Vivimos en un país que prefiere las luchas cainitas antes que afrontar los verdaderos problemas. Un corresponsal de Financial Times, Simon Kuper, ya lo señalaba hace un par de años al no explicarse cómo preferíamos ensimismarnos con temas como la unidad nacional antes de afrontar las consecuencias del cambio climático, uno de nuestros mayores retos. Lo malo es que la fuente de nuestras disputas no se queda en dicha obsesión, se extiende a casi todo lo que consideramos rentable para obtener ventajas partidistas. Mientras el mundo tal y como lo conocíamos ha entrado en su fase más preocupante desde hace al menos un par de generaciones, nuestra clase política sigue a lo suyo; es como danzar al borde del precipicio.
He vuelto a darle vueltas a la frase de Kuper a raíz de las inundaciones de Valencia, porque tanta devastación solo es explicable por décadas de falta de previsión y la inacción correspondiente, que afecta a cuantos han gobernado este país y la Comunidad Valenciana. Busquen ahí a los responsables, sin por ello dejar de atribuírselas a quien debería estar al mando de las operaciones de ayuda y rescate. Lo curioso, sin embargo, es que después de lo que ya sabemos, el PP no solo no ha hecho dimitir a Mazón, sino que encima ha elevado su bronca a Bruselas tratando de destartalar la candidatura de Ribera. La ministra que casi con seguridad más ha hecho por actuar contra el cambio climático es ahora fustigada para encubrir las propias fallas de los de Feijóo. Además, ¿por qué a ella y no a otro/a perteneciente al Gobierno central? Pues porque era la pieza más alta que se podían cobrar y, de paso, debilitar a Sánchez en Europa. Lo que se ha dañado es, más bien, el prestigio de España al exhibir nuestra cerril animadversión partidista por todo el continente.

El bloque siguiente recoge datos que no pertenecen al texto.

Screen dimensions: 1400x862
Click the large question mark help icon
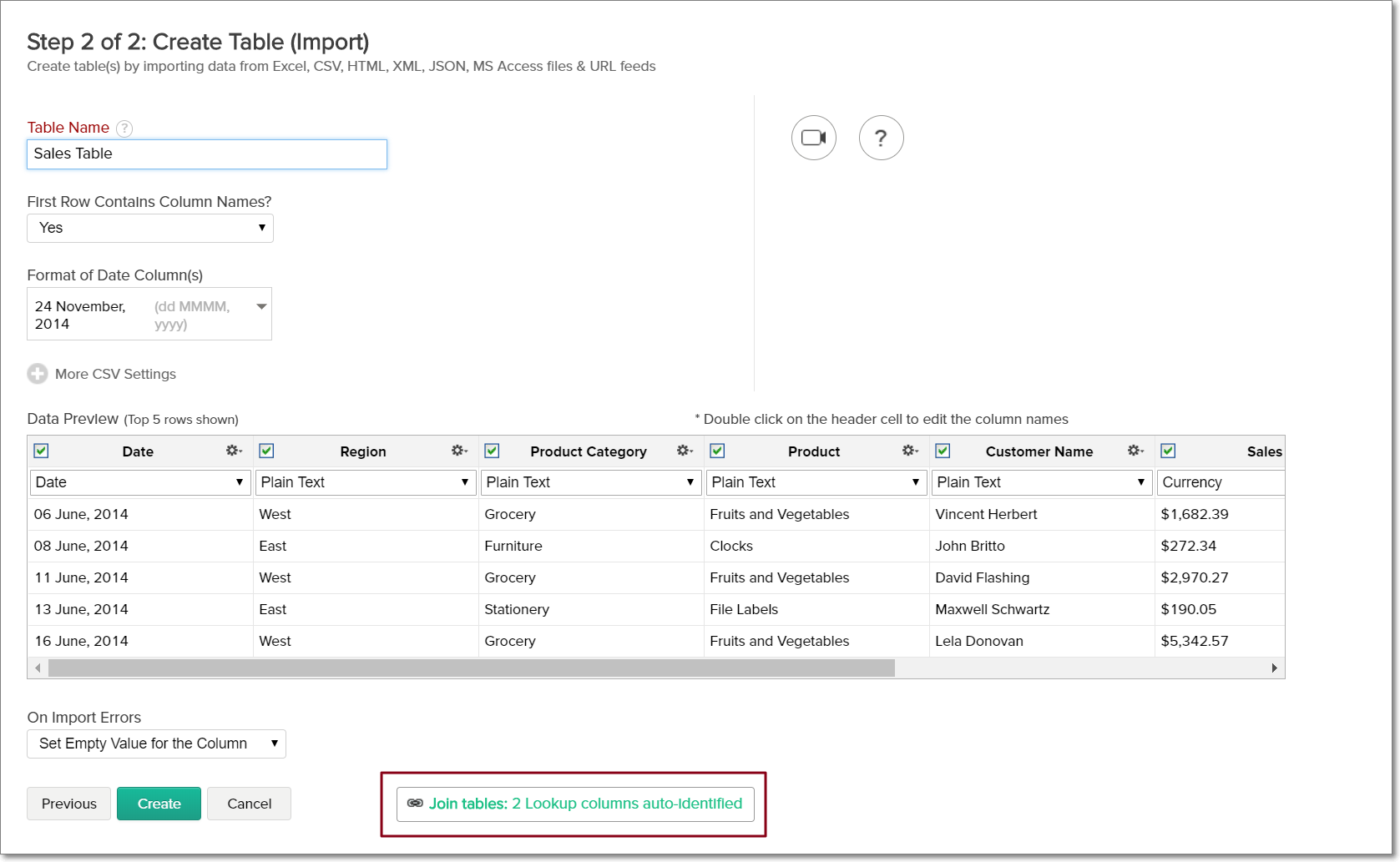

Con todo, eso no ha sido lo más preocupante. Lo que es inaceptable es que Mazón siga en su puesto y no hayan caído otras cabezas. Los políticos siempre andan exigiéndose unos a otros la dimisión; a veces por cuestiones nimias o no siempre justificadas. Ahora bien, si con más de 200 muertos encima de la mesa no se produce una dimisión de peso ya cambia la cosa. Primero, porque rompe una de las reglas no escritas de la democracia, sin las cuales es imposible que esta funcione adecuadamente, como es la asunción de responsabilidades políticas. Y aquí habría que incluir también cuestiones tales como la indisimulada designación de cargos públicos supuestamente independientes por criterios partidistas o como pago de lealtades políticas, algo de lo que ha abusado el actual presidente del Gobierno.
Luego, porque la combinación de estas u otras prácticas traslada al ciudadano corriente la idea de que para los políticos no rige eso de estar a las duras y las maduras, es lo opuesto a la idea de ejemplaridad. ¿Por qué otro Gobierno no puede escudarse en estos precedentes para hacer lo propio cuando le toca tener que responder ante algo similar? Sería una variante semejante a lo que ocurre con el “y tú más” que conocemos de los casos de corrupción; ahora se aplicaría el “y tú también”.
Lo peor de todo es que cuando hacen o dejan de hacer lo que deben se sienten perfectamente blindados frente a cualquier sanción electoral. Es la prima derivada de la polarización en la que vivimos, donde con tal de que no venga el contrario c’est tout pardonner. Y de ello ya se encargan los argumentarios y relatos mediáticos de los afines. Polarizar les sale rentable, estrecha nuestro juicio político y nos convierte o bien en ciudadanos acríticos e indulgentes (con los nuestros), o en implacables e irreprimibles censores (del otro). Un chollo.